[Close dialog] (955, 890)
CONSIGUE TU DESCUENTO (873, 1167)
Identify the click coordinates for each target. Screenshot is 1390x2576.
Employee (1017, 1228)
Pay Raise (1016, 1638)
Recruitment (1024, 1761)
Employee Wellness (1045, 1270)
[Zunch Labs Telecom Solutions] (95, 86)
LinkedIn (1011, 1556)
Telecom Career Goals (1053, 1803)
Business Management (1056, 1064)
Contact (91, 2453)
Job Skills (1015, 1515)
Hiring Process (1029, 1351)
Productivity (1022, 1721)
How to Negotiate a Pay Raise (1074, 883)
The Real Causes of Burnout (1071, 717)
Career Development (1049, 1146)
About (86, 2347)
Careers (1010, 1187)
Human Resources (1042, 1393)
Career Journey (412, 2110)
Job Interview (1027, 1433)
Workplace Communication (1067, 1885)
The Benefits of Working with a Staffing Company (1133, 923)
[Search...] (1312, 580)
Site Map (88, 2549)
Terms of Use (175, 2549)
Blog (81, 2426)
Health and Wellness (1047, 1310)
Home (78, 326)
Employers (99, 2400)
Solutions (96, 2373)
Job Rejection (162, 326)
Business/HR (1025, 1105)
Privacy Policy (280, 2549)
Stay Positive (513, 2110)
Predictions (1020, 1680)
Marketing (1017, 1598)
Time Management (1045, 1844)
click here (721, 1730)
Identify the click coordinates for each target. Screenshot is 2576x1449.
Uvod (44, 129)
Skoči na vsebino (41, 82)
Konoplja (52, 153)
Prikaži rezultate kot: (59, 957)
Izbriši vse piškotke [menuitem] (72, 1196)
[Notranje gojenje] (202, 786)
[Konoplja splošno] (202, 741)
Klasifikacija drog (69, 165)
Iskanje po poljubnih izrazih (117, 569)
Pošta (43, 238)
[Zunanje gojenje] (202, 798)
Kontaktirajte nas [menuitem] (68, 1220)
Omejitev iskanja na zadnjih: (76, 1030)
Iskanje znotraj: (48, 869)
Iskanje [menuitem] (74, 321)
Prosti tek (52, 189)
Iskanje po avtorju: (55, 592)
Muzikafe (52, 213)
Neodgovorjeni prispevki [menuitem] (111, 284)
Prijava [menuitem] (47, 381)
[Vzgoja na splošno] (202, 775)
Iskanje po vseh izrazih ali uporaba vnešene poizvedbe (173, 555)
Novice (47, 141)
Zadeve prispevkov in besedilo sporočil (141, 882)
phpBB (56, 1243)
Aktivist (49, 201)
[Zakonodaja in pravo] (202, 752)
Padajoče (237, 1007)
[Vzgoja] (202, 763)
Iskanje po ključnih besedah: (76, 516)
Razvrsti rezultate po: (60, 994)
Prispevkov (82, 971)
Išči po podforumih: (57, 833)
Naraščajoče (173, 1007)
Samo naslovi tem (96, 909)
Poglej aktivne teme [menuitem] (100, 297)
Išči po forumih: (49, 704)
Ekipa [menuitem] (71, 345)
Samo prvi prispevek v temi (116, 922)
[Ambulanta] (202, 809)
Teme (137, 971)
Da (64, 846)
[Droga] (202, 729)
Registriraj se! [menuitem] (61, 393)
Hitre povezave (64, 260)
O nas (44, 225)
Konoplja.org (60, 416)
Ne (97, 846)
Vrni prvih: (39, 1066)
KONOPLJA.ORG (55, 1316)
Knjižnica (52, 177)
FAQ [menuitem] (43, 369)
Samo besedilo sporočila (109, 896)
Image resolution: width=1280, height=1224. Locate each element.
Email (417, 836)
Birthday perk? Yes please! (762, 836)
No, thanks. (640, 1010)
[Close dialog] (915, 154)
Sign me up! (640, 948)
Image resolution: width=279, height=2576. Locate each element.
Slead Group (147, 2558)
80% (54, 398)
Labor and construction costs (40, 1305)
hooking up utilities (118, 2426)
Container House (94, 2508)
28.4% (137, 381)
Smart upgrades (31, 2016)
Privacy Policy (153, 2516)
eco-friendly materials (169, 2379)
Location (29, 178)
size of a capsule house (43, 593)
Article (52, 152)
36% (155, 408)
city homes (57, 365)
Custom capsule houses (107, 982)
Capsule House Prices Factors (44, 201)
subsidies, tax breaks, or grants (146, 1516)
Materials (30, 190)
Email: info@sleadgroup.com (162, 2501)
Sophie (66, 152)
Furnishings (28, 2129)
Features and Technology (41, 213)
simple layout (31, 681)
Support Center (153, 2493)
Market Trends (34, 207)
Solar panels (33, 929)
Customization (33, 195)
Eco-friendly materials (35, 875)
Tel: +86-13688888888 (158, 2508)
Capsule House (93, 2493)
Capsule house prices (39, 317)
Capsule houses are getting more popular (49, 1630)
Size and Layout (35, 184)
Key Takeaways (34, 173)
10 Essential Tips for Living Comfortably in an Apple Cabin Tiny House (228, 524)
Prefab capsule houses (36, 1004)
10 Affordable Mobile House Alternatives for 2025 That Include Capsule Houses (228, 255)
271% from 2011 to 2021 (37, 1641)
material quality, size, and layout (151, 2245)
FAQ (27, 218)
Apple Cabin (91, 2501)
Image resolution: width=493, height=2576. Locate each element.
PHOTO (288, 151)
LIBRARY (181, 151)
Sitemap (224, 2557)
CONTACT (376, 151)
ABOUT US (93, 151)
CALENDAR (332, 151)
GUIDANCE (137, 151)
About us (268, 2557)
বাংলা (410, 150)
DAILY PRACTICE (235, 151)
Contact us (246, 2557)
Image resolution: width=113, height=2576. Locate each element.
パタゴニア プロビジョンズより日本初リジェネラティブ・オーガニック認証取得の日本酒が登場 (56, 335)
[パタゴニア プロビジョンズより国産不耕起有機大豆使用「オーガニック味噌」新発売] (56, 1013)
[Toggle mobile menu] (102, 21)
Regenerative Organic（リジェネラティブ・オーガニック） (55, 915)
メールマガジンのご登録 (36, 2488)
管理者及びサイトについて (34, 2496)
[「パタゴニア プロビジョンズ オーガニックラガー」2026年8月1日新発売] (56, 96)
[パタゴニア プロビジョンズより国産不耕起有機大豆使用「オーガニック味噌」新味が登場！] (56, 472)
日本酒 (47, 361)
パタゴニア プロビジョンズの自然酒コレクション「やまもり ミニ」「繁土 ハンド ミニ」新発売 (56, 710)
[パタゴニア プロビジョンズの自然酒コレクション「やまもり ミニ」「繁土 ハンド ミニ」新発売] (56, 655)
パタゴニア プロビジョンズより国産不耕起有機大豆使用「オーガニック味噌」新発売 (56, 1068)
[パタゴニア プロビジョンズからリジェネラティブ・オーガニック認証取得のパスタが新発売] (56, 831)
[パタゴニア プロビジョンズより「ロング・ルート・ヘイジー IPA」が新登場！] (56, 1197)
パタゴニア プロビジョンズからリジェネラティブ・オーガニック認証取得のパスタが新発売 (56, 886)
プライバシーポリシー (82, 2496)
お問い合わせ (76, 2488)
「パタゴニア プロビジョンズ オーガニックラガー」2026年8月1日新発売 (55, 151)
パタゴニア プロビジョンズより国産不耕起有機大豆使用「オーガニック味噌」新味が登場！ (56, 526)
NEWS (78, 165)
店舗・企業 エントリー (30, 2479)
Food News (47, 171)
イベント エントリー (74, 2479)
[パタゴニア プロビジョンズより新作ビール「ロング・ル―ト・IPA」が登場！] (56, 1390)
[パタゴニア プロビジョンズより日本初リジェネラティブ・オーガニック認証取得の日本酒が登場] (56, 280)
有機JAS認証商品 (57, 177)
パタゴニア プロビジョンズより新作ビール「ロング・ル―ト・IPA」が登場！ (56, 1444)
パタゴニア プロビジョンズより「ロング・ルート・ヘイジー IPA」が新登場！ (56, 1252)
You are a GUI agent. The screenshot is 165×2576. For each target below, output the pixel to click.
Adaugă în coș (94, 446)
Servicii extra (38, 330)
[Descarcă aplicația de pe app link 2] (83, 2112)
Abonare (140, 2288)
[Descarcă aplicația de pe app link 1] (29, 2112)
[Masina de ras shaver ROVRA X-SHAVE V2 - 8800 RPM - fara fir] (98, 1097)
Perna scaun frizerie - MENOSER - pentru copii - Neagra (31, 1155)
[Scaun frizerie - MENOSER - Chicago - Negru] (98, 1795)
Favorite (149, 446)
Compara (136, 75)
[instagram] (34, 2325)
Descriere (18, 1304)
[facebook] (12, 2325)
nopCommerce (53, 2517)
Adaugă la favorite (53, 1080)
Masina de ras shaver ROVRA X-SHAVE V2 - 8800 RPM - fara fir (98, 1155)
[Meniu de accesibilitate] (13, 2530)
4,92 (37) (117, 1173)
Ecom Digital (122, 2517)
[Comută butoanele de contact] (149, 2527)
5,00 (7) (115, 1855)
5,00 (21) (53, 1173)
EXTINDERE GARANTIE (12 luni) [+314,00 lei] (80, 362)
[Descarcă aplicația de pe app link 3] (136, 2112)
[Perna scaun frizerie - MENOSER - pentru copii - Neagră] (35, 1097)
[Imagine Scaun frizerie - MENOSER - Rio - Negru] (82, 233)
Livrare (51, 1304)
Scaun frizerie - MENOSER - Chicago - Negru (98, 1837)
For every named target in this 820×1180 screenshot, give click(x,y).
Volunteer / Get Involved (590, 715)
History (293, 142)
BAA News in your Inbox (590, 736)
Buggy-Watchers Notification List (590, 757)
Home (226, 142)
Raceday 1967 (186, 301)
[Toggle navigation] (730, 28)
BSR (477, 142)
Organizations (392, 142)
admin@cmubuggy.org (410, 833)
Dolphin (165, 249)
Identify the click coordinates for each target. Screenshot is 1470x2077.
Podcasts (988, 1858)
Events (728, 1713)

**WHAT IS NEEDED**
Repeat exactly the lines of the listing above, from the one with "nopCommerce (53, 2517)" down to the one with "History (293, 142)"; both of those lines belong in the range.

**SOLUTION TO THE PROBLEM**
nopCommerce (53, 2517)
Adaugă la favorite (53, 1080)
Masina de ras shaver ROVRA X-SHAVE V2 - 8800 RPM - fara fir (98, 1155)
[Meniu de accesibilitate] (13, 2530)
4,92 (37) (117, 1173)
Ecom Digital (122, 2517)
[Comută butoanele de contact] (149, 2527)
5,00 (7) (115, 1855)
5,00 (21) (53, 1173)
EXTINDERE GARANTIE (12 luni) [+314,00 lei] (80, 362)
[Descarcă aplicația de pe app link 3] (136, 2112)
[Perna scaun frizerie - MENOSER - pentru copii - Neagră] (35, 1097)
[Imagine Scaun frizerie - MENOSER - Rio - Negru] (82, 233)
Livrare (51, 1304)
Scaun frizerie - MENOSER - Chicago - Negru (98, 1837)
For every named target in this 820×1180 screenshot, give click(x,y).
Volunteer / Get Involved (590, 715)
History (293, 142)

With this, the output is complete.